Faster alternative to containers.Map

Paolo Binetti
Paolo Binetti on 31 Aug 2017
Commented: Nikolaus Koopmann on 16 Mar 2022
Profiling a script (attached, along with a sample input data file), I have found that looking up a Map generated with containers.Map is the bottleneck. Namely the table is:
s = containers.Map(nodes, num2cell([1:numel(nodes)]'));
and the script looks it up within a while-loop a few thousands times:
idx = s(temp1); % same as above if s is a Map object
I have tried replacing the Map object with a data structure, but it did not seem to work, due to field name limitations. Are there other faster methods?
Nikolaus Koopmann
Nikolaus Koopmann on 16 Mar 2022
have you found a solution??
i'm faced with a similar problem. Was going with containers.Map first but it didnt scale. java.uitl.HashTable is just as slow :(

Answers (1)

Walter Roberson
Walter Roberson on 1 Sep 2017
fid = fopen('dataset_203_2.txt', 'rt');
approx_num_nodes = 3000;
used_nodes = 0;
known_nodes = nan(1, approx_num_nodes);
node_connections = cell(1, approx_num_nodes);
while true
thisline = fgetl(fid);
if ~ischar(thisline); break; end %end of file
toks = regexp(thisline, '^(?<src>\d+)\s*->\s*(?<dst>(\d+,\s*)*\d+)', 'names');
src = str2double(toks.src);
dst = str2double( regexp(toks.dst, ',\s*', 'split') );
mentioned = [src, dst];
[known, idx] = ismember(mentioned, known_nodes);
unknown = ~known;
num_new_nodes = nnz(unknown);
newnodes = used_nodes+(1:num_new_nodes);
known_nodes(newnodes) = mentioned(unknown);
used_nodes = used_nodes + num_new_nodes;
idx(unknown) = newnodes;
node_connections{idx(1)} = idx(2:end);
known_nodes = known_nodes(1:used_nodes);
At the end of this code, known_nodes will be a numeric list of node numbers from the file, in the order encountered, and node_connections will be a cell array of numeric vectors listing all of the connections.
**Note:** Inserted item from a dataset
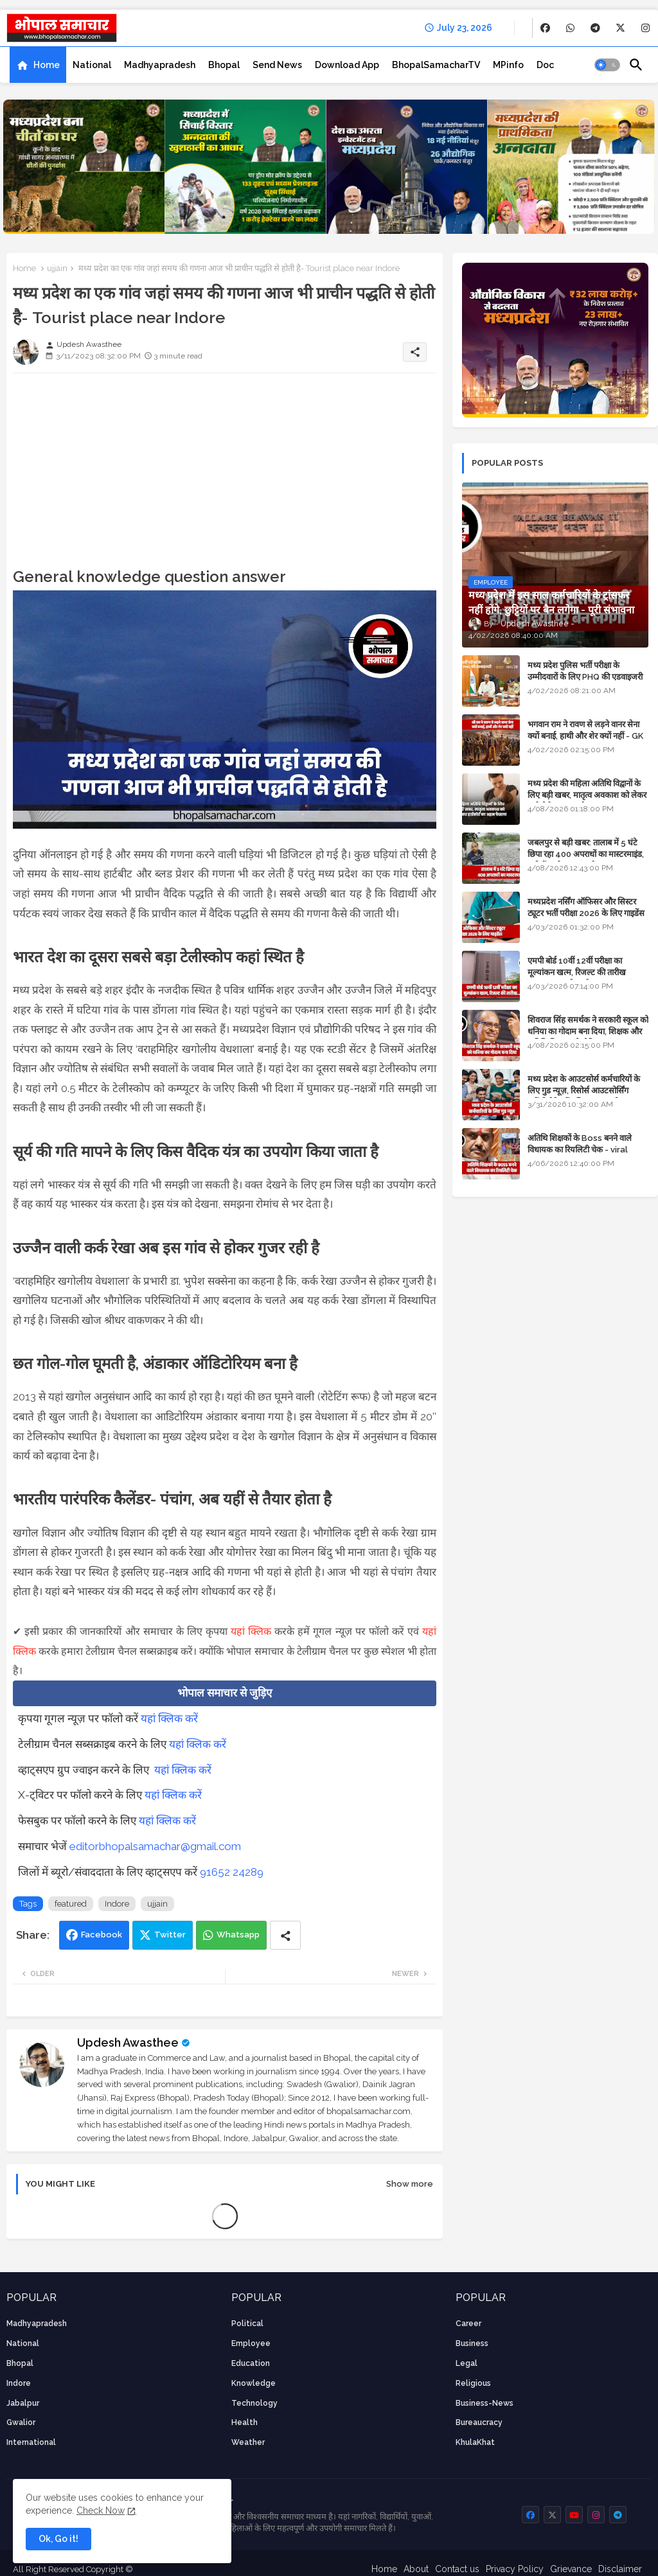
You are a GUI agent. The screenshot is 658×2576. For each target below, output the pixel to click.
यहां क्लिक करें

The connections listed will be in terms of the indices into the known_nodes list, not in terms of the original node numbers.
Another way of phrasing this is that the known_nodes is something would something you would use for the node labels, but the information in the node_connections list uses internal node numbers. It would be each to reconfigure this for text labels instead of numeric labels.
Paolo Binetti
Paolo Binetti on 1 Sep 2017
Thank you. I also had tried a method based on repeated calls of ismember, but it was very slow. I was wondering if it could be improved by using undocumented ismembc2, but I am not sure it's a good approach.